Preocupado com o adiamento dos Jogos de Tóquio e com o impacto da pandemia do novo coronavírus, o presidente do Comitê Olímpico do Brasil (COB), Paulo Wanderley Teixeira, sugeriu que o esporte de alto rendimento no País passe a receber investimento também de empresas estatais. Atualmente, a principal fonte de recursos do COB é a Lei Agnelo-Piva, que repassa parte da arrecadação com loterias.

O problema é que não há previsão de quanto será arrecadado este ano - com a pandemia e a retração econômica, é provável que o volume de recursos com apostas seja menor, e consequentemente, os repasses para o COB. Tudo isso em meio à reta final de preparação para os Jogos Olímpicos de Tóquio, que seriam realizados no próximo mês e foram adiados para 2021.

"A Lei das Loterias foi um marco, um diferencial do esporte olímpico brasileiro, e é de onde realmente vem a sustentabilidade do esporte olímpico brasileiro", afirmou Paulo Wanderley, durante conferência virtual organizada pela FGV nesta quarta-feira, 3. "(Mas) acho que poderíamos movimentar nossas estatais, como já aconteceu no passado. Gente, 1% de um fundo (de estatais) para outras coisas não faz uma cosquinha, mas pro esporte faz muita coisa."

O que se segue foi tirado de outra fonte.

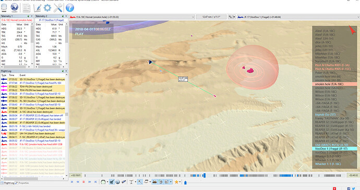Switch to the Properties tab
360x190 pixels.
click(x=22, y=183)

Segundo o presidente do COB, a entidade está suportando bem as consequências da pandemia. Ele ressaltou que "tranquilo ninguém está", mas afirmou que o comitê está "bem organizado". Patrocínios de empresas privadas que foram fechados para a Olimpíada prevista para este ano foram estendidos para 2021.

CPB - Presidente do Comitê Paralímpico Brasileiro (CPB), Mizael Conrado disse que a entidade está buscando alternativas no setor privado para reforçar as finanças, além do patrocínio da Caixa, que vem de longa data. Ele reconheceu, contudo, "que as empresas terão muitas dificuldades ao final da pandemia", e que o fomento ao esporte pode acabar ficando de fora das prioridades.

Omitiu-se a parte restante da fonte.